— А налоги? — коротко бросил Уиллард, вырываясь из лесу на крутую дорожку перед большим кирпичным домом с белыми колоннами, выплывающим из туманного плена.
Внизу, на первом этаже света не было, только из зашторенного окна на верхнем пробивалось бледное свечение. Весь дом был погружен в кромешную темноту, и это не могло не производить мрачного впечатления.
— По крайней мере, Линда, можно было оставить хотя бы одну лампочку над входом, — упрекнул ее Уиллард.
— Это все новая горничная, — оправдывалась Линда. — Сколько раз я ей говорила, но все без толку, она просто какая-то дьяволица, свихнувшаяся на экономии.
Уиллард остановился, и все они вышли из машины. Мартин взял свою сумку с заднего сиденья.
— Обратите внимание на эту изысканную архитектуру, — сказала Линда, когда они, поднявшись по ступенькам крыльца между колонн, подошли к входной двери. — Отдаленное, бледное, как привидение, сходство с греческой.
— Погодите, вы еще не видели, что там внутри, — сказал Уиллард, открывая перед ними двери и включая свет. — Ради этого можно примириться со всем остальным.
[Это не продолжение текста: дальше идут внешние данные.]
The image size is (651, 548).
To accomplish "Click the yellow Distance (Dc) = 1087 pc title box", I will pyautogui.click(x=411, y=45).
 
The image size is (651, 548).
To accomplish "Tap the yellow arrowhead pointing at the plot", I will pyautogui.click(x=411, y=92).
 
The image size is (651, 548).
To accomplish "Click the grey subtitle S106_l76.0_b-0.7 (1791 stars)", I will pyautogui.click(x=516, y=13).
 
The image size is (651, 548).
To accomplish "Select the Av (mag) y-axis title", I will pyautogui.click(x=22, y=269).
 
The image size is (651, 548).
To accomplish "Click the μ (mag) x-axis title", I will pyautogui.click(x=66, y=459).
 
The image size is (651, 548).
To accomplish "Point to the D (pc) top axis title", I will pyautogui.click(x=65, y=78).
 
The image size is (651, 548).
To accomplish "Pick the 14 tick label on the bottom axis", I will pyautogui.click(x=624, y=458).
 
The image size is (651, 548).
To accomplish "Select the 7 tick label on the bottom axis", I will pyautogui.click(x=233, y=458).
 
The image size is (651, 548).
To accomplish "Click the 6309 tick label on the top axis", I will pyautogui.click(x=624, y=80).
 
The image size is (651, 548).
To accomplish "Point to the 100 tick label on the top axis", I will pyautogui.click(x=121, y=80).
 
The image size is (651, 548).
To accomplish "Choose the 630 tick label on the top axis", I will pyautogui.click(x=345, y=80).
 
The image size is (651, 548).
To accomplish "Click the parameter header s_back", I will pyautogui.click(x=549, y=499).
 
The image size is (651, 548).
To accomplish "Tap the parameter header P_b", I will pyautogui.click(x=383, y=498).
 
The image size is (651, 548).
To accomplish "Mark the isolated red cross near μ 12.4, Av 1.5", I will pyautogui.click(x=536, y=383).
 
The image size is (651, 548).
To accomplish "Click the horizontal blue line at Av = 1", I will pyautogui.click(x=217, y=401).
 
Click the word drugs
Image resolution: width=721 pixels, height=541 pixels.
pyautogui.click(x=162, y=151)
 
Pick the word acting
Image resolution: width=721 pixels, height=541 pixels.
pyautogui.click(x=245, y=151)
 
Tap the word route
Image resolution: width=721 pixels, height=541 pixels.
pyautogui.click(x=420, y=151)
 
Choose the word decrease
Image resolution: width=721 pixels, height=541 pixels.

К тому же здесь на участке возле дома очень удобно играть детишкам.
— Но у этого дома есть еще одно достоинство, — сказала Линда, снимая пальто и бросая его на спинку стула в оклеенной обоями передней.
Они прошли в гостиную, Линда включила там все лампы, Уильям разлил всем по стаканчикам виски, — с выпивкой Мартину будет легче восхищаться их домом. Гостиная — большая, приятная для глаза, просторная комната, с беспорядочно развешанными на стенах картинами, с кучами разбросанных повсюду книг, журналов и другими едва ли полезными предметами, которые тоже лежали не на своих местах. Мартин улыбался, глядя на все это. Как ему знакома безалаберность сестры, ее беззаботное пристрастие к ярким краскам, к изобилию всевозможных ваз и вазочек, к цветам, античным безделушкам. Вся комната предстала перед ним в час ночи в своем обычном, удобном для хозяев беспорядке. Весь вечер в доме царила мертвая тишина, так как здесь до их приезда не было ни души.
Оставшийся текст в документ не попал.